Yet there were some justified grounds for bitterness as well. Just too many bad things had happened in the building of that Burma railway after the fall of Singapore for the British to feel otherwise. And the added factor was that Japan was such an unfamiliar country, with its totally different culture (where a lost wallet, for example, is invariably faithfully returned intact to its owner) and its alien language. Very few British people have ever been to Japan. Possibly no more than 100 Celtic fans had been there when Shunsuke joined us in 2005. The Celtic View added to the general air of ignorance of Oriental cultures by mixing up Nakamura with a Chinese player, Du Wei, who had joined us at the same time.

Japan remained a land of mystery, and had always been so. There was, for example, Sumo wrestling, which can entertain the eccentric as they flick through sports channels on days when there is no football. Like Spanish bullfighting, it would be hard to imagine it catching on in Scotland. Gilbert and Sullivan had produced The Mikado in 1885, portraying the “Gentlemen of Japan” saying:

Our attitude’s queer and quaint

Your wrong if you think it ain’t

– an attitude which might offend the politically correct brigade of the early 21st century, but it is certainly the case that Scotland and Japan knew very little about each other.
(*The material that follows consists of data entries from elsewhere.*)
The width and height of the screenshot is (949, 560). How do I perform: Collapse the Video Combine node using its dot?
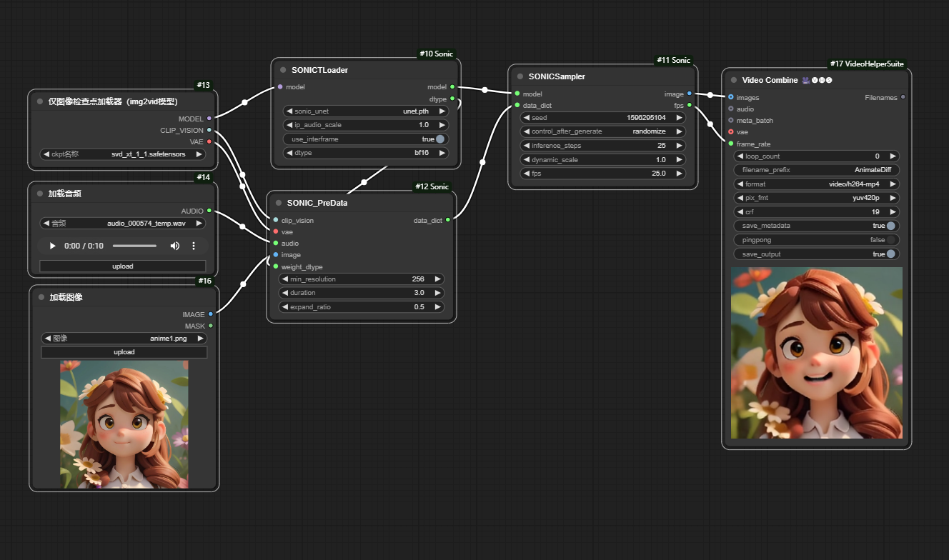(x=733, y=80)
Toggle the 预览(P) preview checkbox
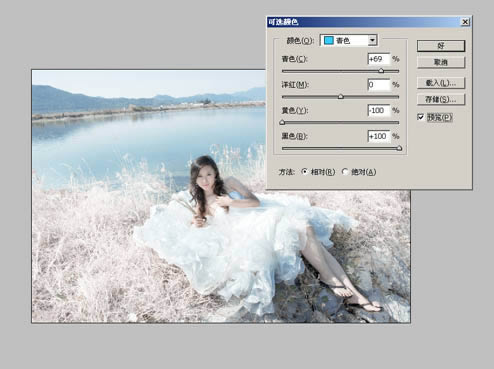This screenshot has height=369, width=494. pyautogui.click(x=421, y=117)
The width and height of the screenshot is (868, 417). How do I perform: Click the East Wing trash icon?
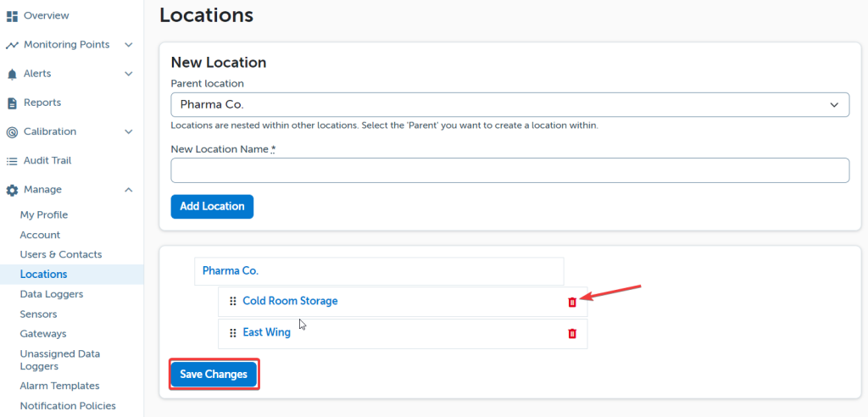pyautogui.click(x=572, y=334)
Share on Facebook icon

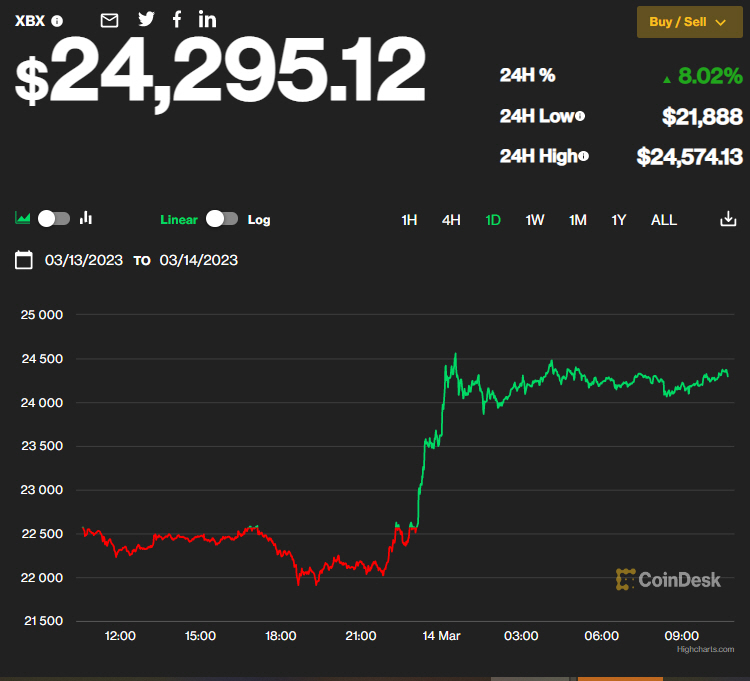(177, 19)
Still, it is always said that football can transcend national barriers, as it is the common language of mankind.

Japanese football had been growing. Scotland had played in the Kirin Cup of 1995 and would do so again (winning it!) in 2006, and Japan along with Korea had done an excellent job in putting on the World Cup of 2002. It was clear that the game of football, which in worldwide terms went from strength to strength, was now developing in Japan in a big way. Global television meant that Japanese viewers could follow the progress of the Scottish Premier League and the English Premiership. But how would this Japanese gentleman cope with Scottish football, we wondered. Scottish football was, after all, quite different from anyone else’s, as indeed was Scottish climate, culture and society. And, of course, football in Glasgow is in a department of its own, different even from the rest of Scotland, let alone the rest of the world . . .

Shunsuke was born in June 1978 and had started off his footballing career for a Japanese team called Yokohama Marinos from 1997 until 2002. He won the Japanese Cup with them in 2001. With them, also, he earned many international caps and was part of the Japan side which won the Asian Cup of 2000. Rather surprisingly he was left out of the squad for the World Cup which was held in his own country and this may have motivated him to try his luck in Europe.

He has played for Japan many times since, famously scoring a somewhat controversial goal in the 2006 World Cup against Australia, which led to the sacking of the Egyptian referee, even though the Australian team won comfortably. But the 2006 World Cup was an unhappy time for both Japan and Nakamura himself, and it is probably true to say that he has done better at club level, particularly for Celtic, than he has at International level.

From 2002 until 2005 he played for the Italian side Reggina, but struggled with fitness and form in a team which waged perpetual battles against relegation. He never really settled in Italy, but it was nevertheless clear that he possessed tremendous talent which could be better displayed elsewhere. It was 25 July 2005 that he joined Celtic, very much a Gordon Strachan signing.

It would be fair to say that the Celtic support had not spent a happy summer of 2005. Still shattered by the blow of throwing away the SPL on the last day at Motherwell (albeit partially restored by the winning of the Scottish Cup a week later) and upset by the departure of Martin O’Neill, they were still coming to terms with new manager Gordon Strachan. He was a man whose previous appearances at Celtic Park had been in opposition colours, and his visits had not produced happy memories for Celtic fans. Balm was hardly poured on unhealed wounds when, in Strachan’s first game, Celtic went down 0-5 to Artmedia Bratislava in a Champions League qualifier, effectively meaning that there would be no European stage for Nakamura in his first year.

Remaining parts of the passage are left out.